TASK STATEMENT >>
Transcribe the lines exactly, beginning with the one that contains "Instruction: Click the" and ending with the final line of the records. Do not transcribe pictures.

__________________________________________________

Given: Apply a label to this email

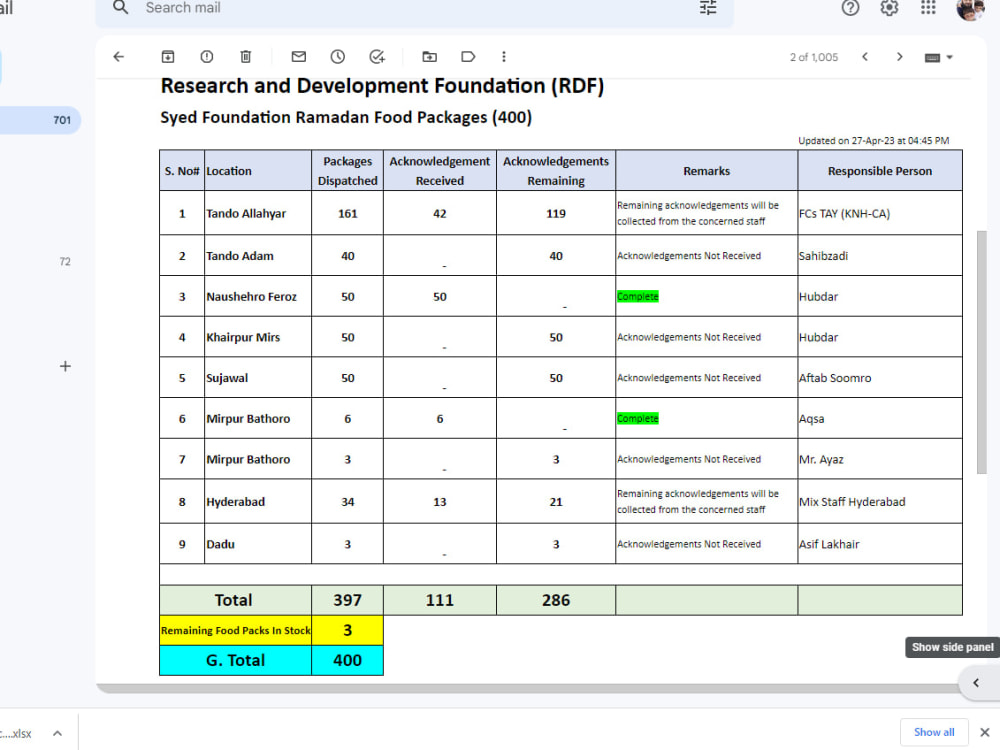Looking at the screenshot, I should point(468,57).
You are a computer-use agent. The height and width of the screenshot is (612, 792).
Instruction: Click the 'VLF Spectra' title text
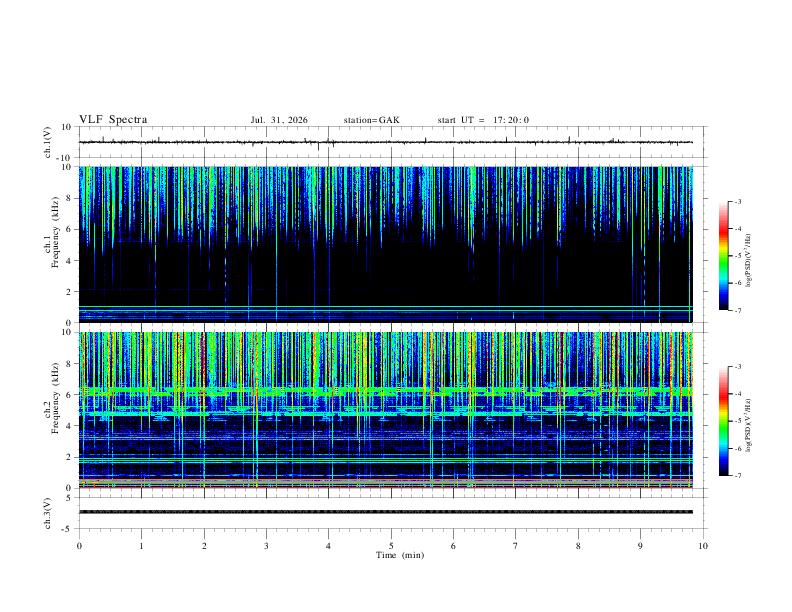(113, 120)
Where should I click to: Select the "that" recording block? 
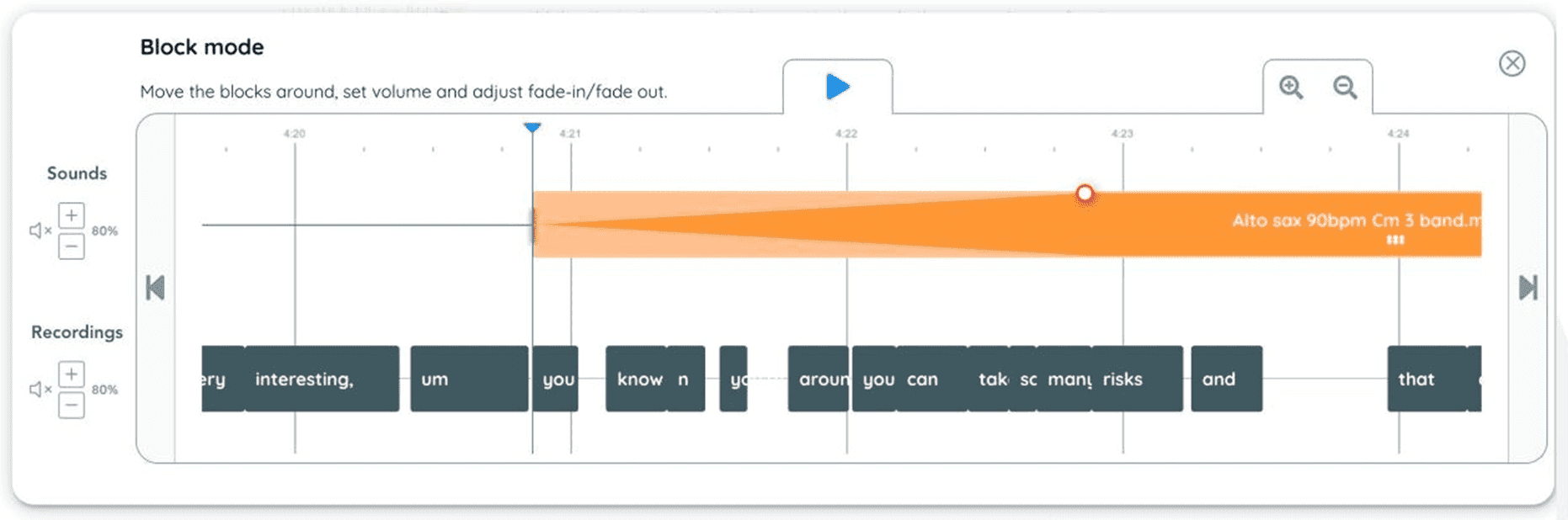[x=1427, y=379]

__________________________________________________

ANSWER TO THIS EXERCISE >>
Instruction: Click the 'VLF Spectra' title text
(113, 120)
Where should I click to: Select the "that" recording block? 
[x=1427, y=379]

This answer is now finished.